Define "backdoor". US authorities being able to demand data service providers have access to (eg. your gmail account) is nowhere comparable to an encryption backdoor, which is what's proposed here.


Because the US don’t ask for a backdoor in encryption, they build it

https://en.wikipedia.org/wiki/Dual_EC_DRBG


Your own article admits it's basically used nowhere. That's important, because OP specifically claims that the US government has"access to all non-American's personal data". Moreover it was widely condemned, contrary to OP's claim of "but when the UK/EU wants something similar, suddenly it's a massive outrage. Is it just "we're stronger than you", so it's ok when we do it?".


At least UK demands it openly.

The US spied on EU’s industry with ECHOLON, 9/11 prevented further investigations.

https://en.wikipedia.org/wiki/ECHELON

And the US and Germany sold backdoored crypto hardware to allies per Crypto AG in Switzerland.

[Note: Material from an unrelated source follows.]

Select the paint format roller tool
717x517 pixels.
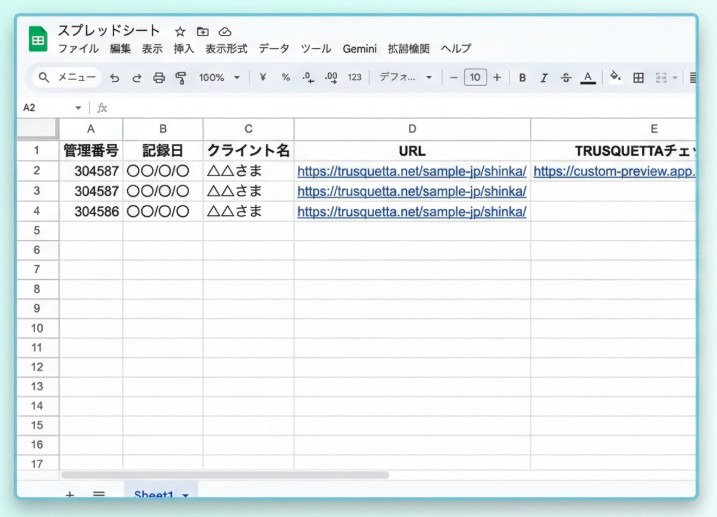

https://en.wikipedia.org/wiki/Crypto_AG

My point is: the UK demands are bad but I‘m sure the US agencies have similar demands and also backdoors, I‘m looking at you Cisco, just not openly.

The UK is playing with open cards, the US don‘t. I trust neither but the US are more devious.

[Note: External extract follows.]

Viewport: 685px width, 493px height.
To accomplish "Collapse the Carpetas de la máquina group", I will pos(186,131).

>The US spied on EU’s industry with ECHOLON, 9/11 prevented further investigations.

>https://en.wikipedia.org/wiki/ECHELON

>And the US and Germany sold backdoored crypto hardware to allies per Crypto AG in Switzerland.

>https://en.wikipedia.org/wiki/Crypto_AG

From a quick skim it looks like in both cases surveillance was bilateral? In other words, European partner countries also got access. Again, I'm not claiming US doesn't do any surveillance, that would be absurd. I'm specifically arguing against OP's claim that "American government have [...] access to all non-American's personal data", and that their access was somehow exclusive. All the source you presented so far only points towards the US having access to some data (in other words, they have an intelligence agency), and that they cooperate with foreign governments in some cases to get data.

>My point is: the UK demands are bad but I‘m sure the US agencies have similar demands and also backdoors, I‘m looking at you Cisco, just not openly.

Do you have evidence for US having backdoors in cisco hardware other than being "sure"?


https://www.theregister.com/2019/05/02/cisco_vulnerabilities...

https://www.tomshardware.com/news/cisco-backdoor-hardcoded-a...

Either Cisco is the most incompetent security company and should be excluded from any state use or at least some of the „errors“ are one purpose.


The US believes whatever the US does is morally right and justified

Yes it's might is right


Was Snowden not a massive outrage?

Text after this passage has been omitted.